The electrical impedance of the RL circuit can be written as

$Z(\omega) = R + \imath \omega L,$

where $$R$$ and $$L$$ indicate resistance and inductance, respecitvely. Using Ohm’s law we obtain

$V(\omega) = \mathcal{E}_2 = I_2(\omega) Z(\omega).$

To find the current $$I_2$$, we observe that around any closed circuit the total EMF must vanish i.e.

$\mathcal{E}_2 + \mathcal{E}^{\dagger}_2 = 0$

and therefore

$\begin{split}I_2 e^{\imath \omega t} = - \frac{\imath \omega M_{12}}{R + \imath \omega L} I_1 e^{\imath \omega t} \\ = - \frac{\imath \omega L/R}{ 1 + \imath \omega L/R} \frac{M_{12}I_1}{L} e^{\imath \omega t} \\\end{split}$

This is the solution for the eddy current induced in the body (Loop 2). However, we are interested only in the secondary magnetic field which this current produces, and particularly in the EMF which the field induces in the Rx (Loop 3).

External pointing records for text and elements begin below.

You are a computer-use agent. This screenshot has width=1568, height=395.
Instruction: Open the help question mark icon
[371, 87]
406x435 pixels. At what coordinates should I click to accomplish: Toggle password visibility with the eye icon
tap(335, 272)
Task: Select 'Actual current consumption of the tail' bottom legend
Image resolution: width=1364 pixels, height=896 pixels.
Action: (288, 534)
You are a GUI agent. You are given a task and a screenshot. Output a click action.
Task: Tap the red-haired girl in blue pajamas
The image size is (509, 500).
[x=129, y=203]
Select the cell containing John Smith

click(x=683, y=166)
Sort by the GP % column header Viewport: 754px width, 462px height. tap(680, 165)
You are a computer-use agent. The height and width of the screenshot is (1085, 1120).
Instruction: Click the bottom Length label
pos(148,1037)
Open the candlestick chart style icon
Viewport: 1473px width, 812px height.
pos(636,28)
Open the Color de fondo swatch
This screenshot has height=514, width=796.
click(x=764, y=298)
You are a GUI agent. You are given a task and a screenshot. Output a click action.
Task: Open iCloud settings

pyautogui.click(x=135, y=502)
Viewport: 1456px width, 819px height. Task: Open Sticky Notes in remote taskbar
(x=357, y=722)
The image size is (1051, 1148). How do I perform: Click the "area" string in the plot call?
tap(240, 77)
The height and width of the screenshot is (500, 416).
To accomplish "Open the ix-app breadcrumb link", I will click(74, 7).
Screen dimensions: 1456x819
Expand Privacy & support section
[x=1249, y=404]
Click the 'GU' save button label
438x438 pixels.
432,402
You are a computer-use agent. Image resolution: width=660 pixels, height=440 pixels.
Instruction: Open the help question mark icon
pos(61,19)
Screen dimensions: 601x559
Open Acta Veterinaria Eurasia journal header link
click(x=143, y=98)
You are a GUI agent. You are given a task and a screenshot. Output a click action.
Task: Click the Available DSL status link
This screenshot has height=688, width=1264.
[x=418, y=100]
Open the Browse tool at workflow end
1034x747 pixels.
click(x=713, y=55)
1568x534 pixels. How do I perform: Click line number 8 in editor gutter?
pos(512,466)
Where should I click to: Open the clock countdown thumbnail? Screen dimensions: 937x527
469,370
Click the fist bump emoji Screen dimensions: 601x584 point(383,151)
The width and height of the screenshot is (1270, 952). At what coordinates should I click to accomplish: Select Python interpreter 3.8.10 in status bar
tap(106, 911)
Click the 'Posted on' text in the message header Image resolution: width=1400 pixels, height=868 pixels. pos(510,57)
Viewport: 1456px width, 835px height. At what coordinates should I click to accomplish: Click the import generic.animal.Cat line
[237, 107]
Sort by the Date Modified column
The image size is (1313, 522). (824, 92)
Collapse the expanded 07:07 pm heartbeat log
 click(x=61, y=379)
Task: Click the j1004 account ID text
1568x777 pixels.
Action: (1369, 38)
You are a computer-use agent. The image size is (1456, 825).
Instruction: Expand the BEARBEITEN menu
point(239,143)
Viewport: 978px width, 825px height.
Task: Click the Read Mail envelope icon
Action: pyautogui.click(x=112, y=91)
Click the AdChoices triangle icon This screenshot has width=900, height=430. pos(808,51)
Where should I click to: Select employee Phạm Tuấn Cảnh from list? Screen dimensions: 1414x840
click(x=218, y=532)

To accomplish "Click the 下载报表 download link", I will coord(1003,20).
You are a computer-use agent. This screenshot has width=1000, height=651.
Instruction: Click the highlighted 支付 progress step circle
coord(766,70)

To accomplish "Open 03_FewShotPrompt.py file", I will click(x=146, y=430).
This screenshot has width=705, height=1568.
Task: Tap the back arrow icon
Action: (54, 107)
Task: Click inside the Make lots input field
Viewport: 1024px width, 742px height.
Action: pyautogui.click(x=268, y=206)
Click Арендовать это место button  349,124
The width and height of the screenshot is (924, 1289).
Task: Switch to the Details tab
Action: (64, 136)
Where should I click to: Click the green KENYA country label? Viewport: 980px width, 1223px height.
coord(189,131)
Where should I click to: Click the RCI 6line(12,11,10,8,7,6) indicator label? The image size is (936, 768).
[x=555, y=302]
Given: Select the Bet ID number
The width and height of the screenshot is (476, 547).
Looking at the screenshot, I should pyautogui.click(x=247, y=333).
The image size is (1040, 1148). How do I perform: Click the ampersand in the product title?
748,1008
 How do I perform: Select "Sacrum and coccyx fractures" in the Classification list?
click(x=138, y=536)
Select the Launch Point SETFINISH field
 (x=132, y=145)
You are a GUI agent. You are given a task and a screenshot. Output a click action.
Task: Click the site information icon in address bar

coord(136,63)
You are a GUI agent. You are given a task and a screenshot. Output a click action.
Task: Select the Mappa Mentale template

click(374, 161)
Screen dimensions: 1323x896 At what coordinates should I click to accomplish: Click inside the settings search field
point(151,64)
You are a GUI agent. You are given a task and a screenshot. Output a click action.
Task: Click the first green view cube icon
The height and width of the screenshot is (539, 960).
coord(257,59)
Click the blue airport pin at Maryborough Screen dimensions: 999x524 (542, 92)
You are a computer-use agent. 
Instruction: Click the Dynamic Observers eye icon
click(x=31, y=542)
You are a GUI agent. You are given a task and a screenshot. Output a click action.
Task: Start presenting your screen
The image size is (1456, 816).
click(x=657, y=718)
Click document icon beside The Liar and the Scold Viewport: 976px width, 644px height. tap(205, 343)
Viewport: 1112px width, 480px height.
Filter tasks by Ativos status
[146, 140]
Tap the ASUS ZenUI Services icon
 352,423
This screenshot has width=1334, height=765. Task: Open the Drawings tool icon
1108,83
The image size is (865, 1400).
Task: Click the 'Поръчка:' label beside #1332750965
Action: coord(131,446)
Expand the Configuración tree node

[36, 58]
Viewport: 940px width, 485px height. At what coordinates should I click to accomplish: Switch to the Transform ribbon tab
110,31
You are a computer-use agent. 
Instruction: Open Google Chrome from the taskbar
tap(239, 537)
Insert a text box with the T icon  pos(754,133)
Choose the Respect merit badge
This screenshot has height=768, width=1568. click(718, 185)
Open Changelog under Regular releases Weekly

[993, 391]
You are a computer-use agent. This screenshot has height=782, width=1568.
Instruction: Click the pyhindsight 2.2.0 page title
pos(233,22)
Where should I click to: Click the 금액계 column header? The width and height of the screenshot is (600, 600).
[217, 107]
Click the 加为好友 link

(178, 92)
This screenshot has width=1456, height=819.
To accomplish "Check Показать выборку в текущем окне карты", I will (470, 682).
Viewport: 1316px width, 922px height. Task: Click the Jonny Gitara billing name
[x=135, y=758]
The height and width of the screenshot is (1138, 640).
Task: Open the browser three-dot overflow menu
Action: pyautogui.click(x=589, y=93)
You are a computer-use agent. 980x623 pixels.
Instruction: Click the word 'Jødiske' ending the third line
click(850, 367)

$\mathcal{E}^s_3 = -\imath \omega M_{23} I_2 e^{\imath \omega t}$

In most cases the apparatus measures this anomalous voltage by comparing it with the EMF induced by the primary field in the absence of the circuit; that is, it measures $$\mathcal{E}_3^s / \mathcal{E}_3^p$$. Thus the EM response of the buried loop, is given by

$\begin{split}\frac{\mathcal{E}_3^s }{\mathcal{E}_3^p} = \frac{-\imath \omega M_{23} I_2 e^{\imath \omega t}}{-\imath \omega M_{13} I_1 e^{\imath\omega t}} = - \frac{M_{12}M_{23}}{M_{13}L} \Big[\frac{\imath \omega L/R}{ 1 + \imath \omega L/R} \Big] \\ = C Q (\alpha)\end{split}$

The EM response is composed of two parts: coupling coefficient, C and response function, Q, which can be written as

$C = - \frac{M_{12}M_{23}}{M_{13}L}$

and

$Q = \frac{\imath \omega L/R}{ 1 + \imath \omega L/R}$

We can redefine this using time constant $$\tau = L/R$$

$Q = \frac{\imath\omega \tau}{1+\imath \omega \tau}$

or by using induction number $$\alpha = \omega \tau$$

$Q = \frac{\imath \alpha}{1+\imath\alpha} = \frac{\alpha^2 + \imath \alpha}{1+\alpha^2}$

Below figure shows real and imaginary component of $$Q$$. From similar derivation we could obtain

$\frac{H_3^s }{H_3^p} = C Q(\alpha),$

where $$H$$ stands for the magnetic field. Therefore, the equality:

$\frac{\mathcal{E}_3^s }{\mathcal{E}_3^p} = \frac{H_3^s }{H_3^p}$

holds hence fields and voltages can be used interchangeably when measuring with a coil.